Jules-Paul Loebnitz
1836-1895
Création
of the Pichenot-Loebnitz factory by Mr Pichenot.
The non crackable earthenware
In 1841, M. Pichenot began making large-sized uncrackable earthenware plates for fireplace mantel inserts and other uses, which he successfully presented at a fair in 1844. To avoid crackling in the enamel, he had invented a process that modified the composition of the raw materials of the body instead of the enamel. Breaking away from the traditional white enameling, the Pichenot-Loebnitz factory was the first to produce decorative architectural tiles in 1849 starting with the earthenware panels painted by Devers for the Saint-Leu-Taverny church.

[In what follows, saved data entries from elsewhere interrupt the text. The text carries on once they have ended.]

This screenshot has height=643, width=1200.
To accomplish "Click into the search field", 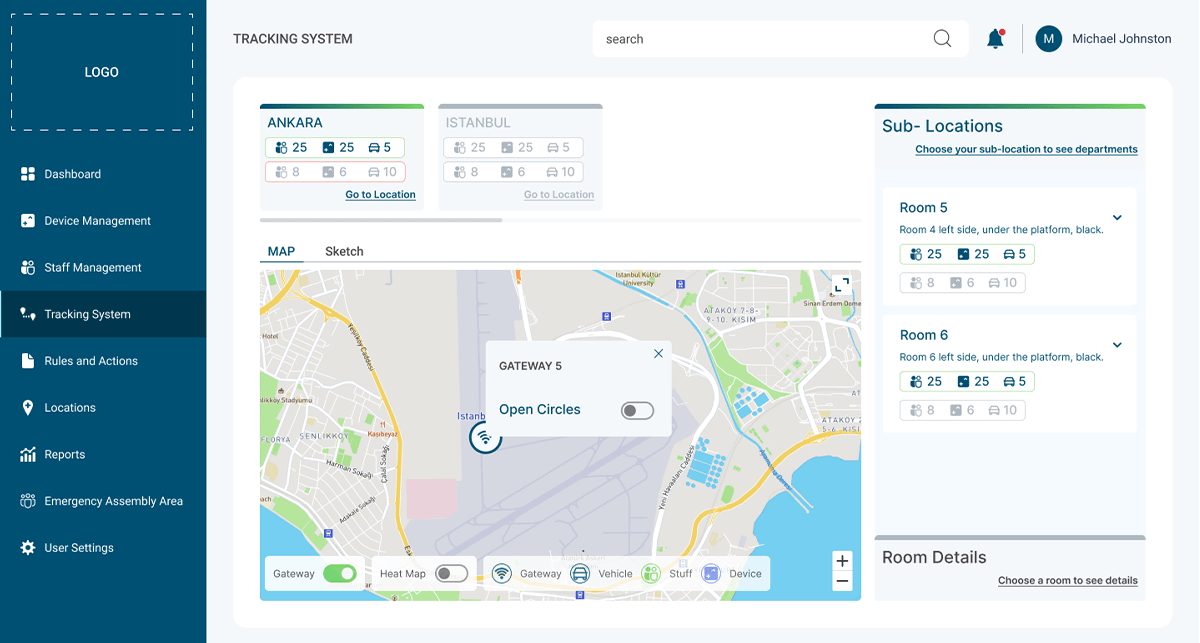I will 760,39.
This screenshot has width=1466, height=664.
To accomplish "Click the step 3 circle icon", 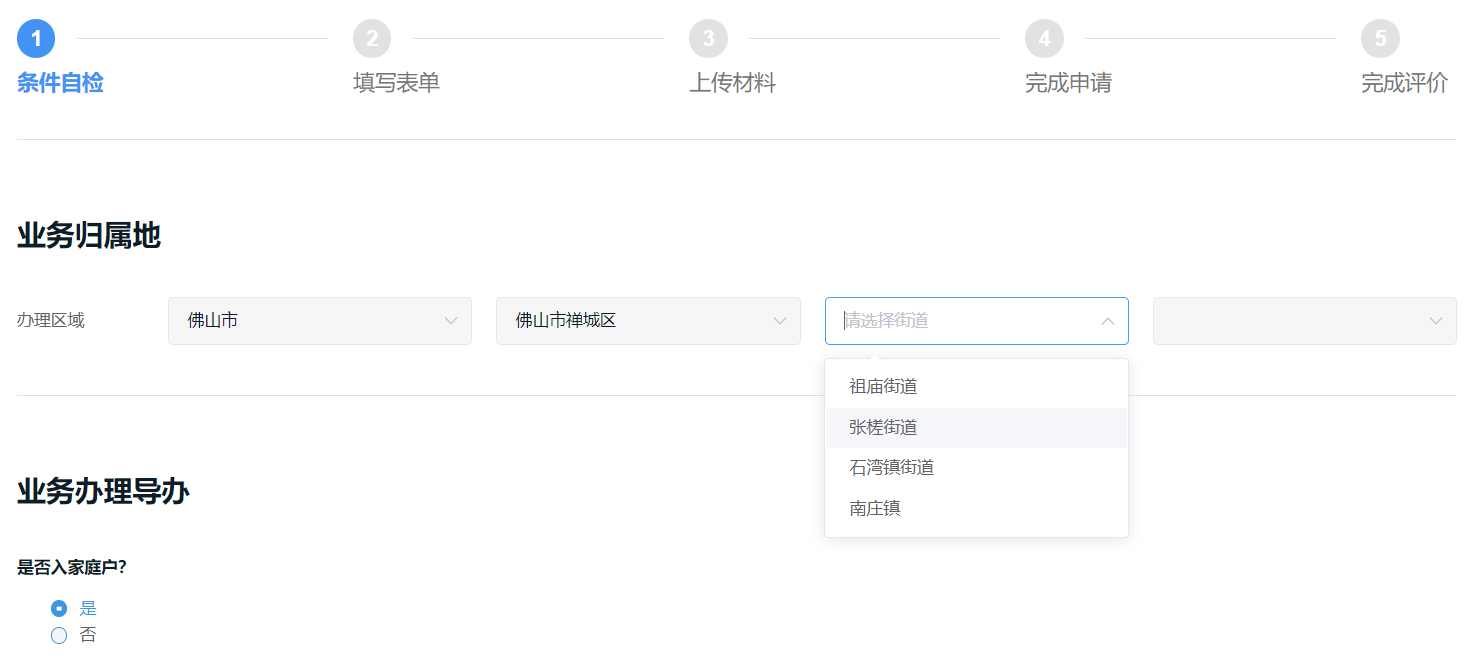I will [x=708, y=39].
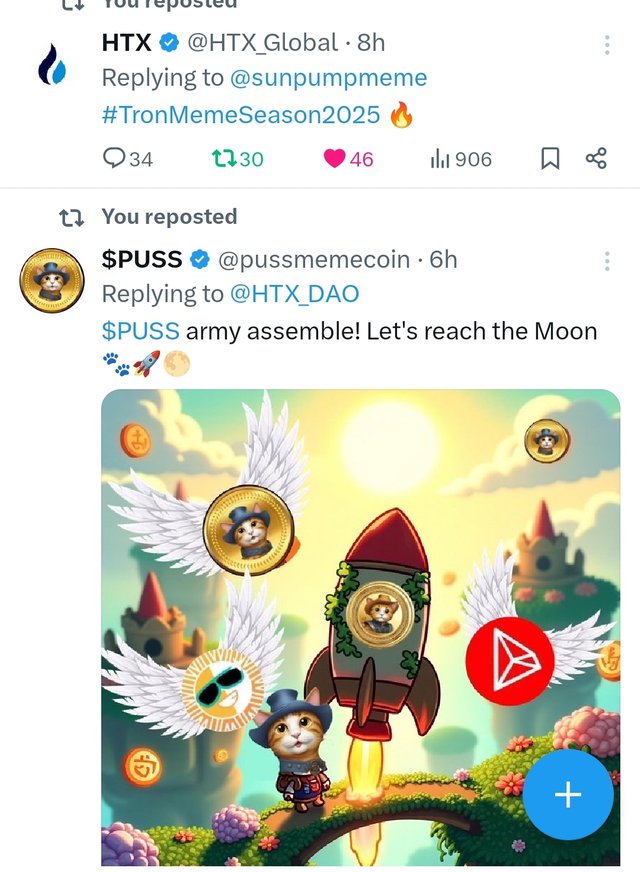
Task: View analytics showing 906 views
Action: coord(461,159)
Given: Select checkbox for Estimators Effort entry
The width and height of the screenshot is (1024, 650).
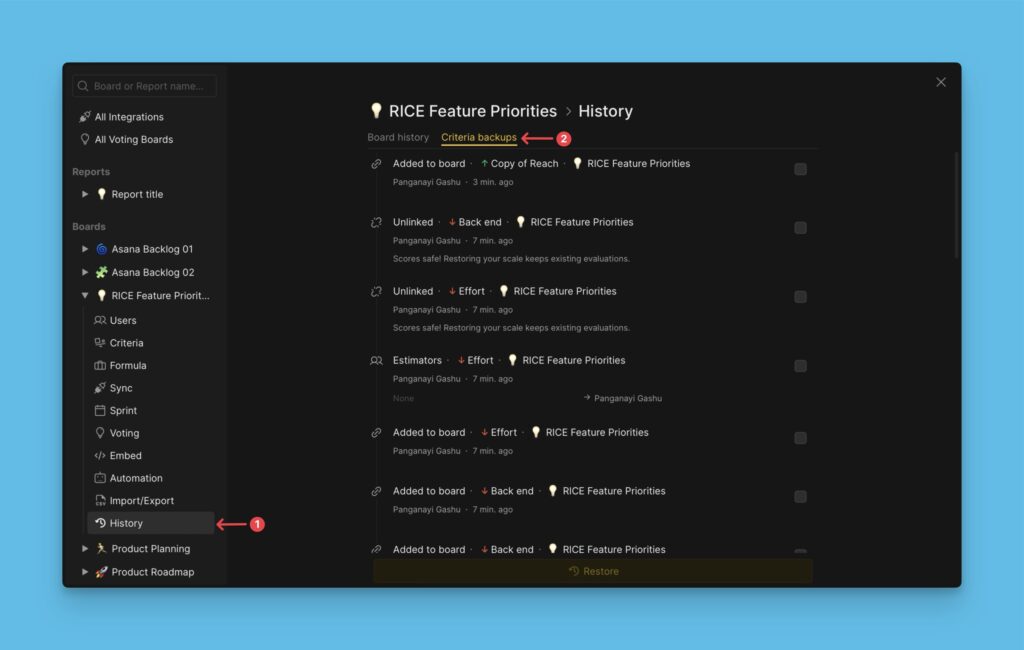Looking at the screenshot, I should 800,366.
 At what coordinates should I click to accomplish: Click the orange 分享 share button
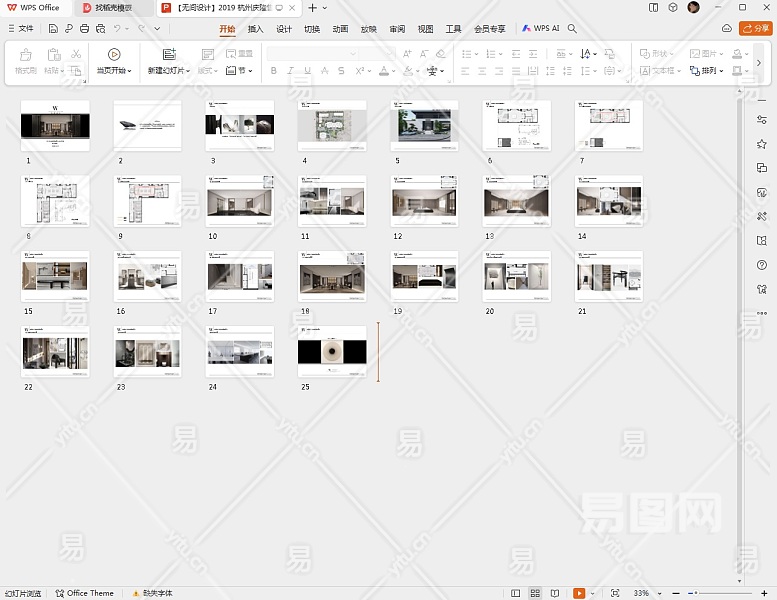coord(755,29)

Jean-Baptiste Pichenot died this same year and his widow took his succession.
Jules Loebnitz, direcor of the manufactory
In 1857, Jules Loebnitz, her grandson, succeeded to her in the factory direction after studying in the Ecole des Beaux-Arts. His father, born in Jena and became French in 1824, entered the Pichenot family by a wedding.
Artist as much as an industrial, Jules Loebnitz inherited the manufactory and gave it a new push by developing the architectural ceramic, especially after one of his work site for which he became passionnate : the restauration of the Blois castle. Then he collaborated with the most important imporant architects of this time Eugène Viollet-le-Duc, Laval, Charles Garnier, Just Lisch and Paul Sédille.
Beginning of the collaboration Loebnitz - Sédille
Between the architecte Paul Sédille, to whom we owe the Printemps store or the Basilica du Bois-Chenu in Domrémy-la-Pucelle, and Jules Loebnitz, was born a true friendship that lead them to a close collaboration as much professional as intellectual in 1867. The architectural polychromy theorist had met the one who brought major progresses to the French ceramic, allowing the fabrication of important non crackable earthenware slabs. Many architectural projects were born from the Sedille and Loebnitz collaboration : international Exhibition pavillions, private buildings, villas or memorial monuments.
First gold medal
Jules Loebnitz and the manufactory that bears his name improve their reputation in the last decades of the 19th century. First in the International Exhibition of 1878 with the presentation of the Beaux-Arts door with Paul Sédille where they won a gold medal.
The workshop rue de la Pierre Levée
This success, to which the publication in the same years of Pierre Chabat’s book, La brique et la terre cuite, has contributed, brings him to build a second workshop in 1880 with Paul Sédille as architect, in rue de la Pierre-Levée. For the two men, it’s the occasion to create a rich polychromy, theme they are strongly defending. The facade integrates the three panels made from Emile Lévy’s painting for the Beaux-Arts door : The Painting, the Architecture and the Sculpture. Lœbnitz adds a fourth one : the Ceramic.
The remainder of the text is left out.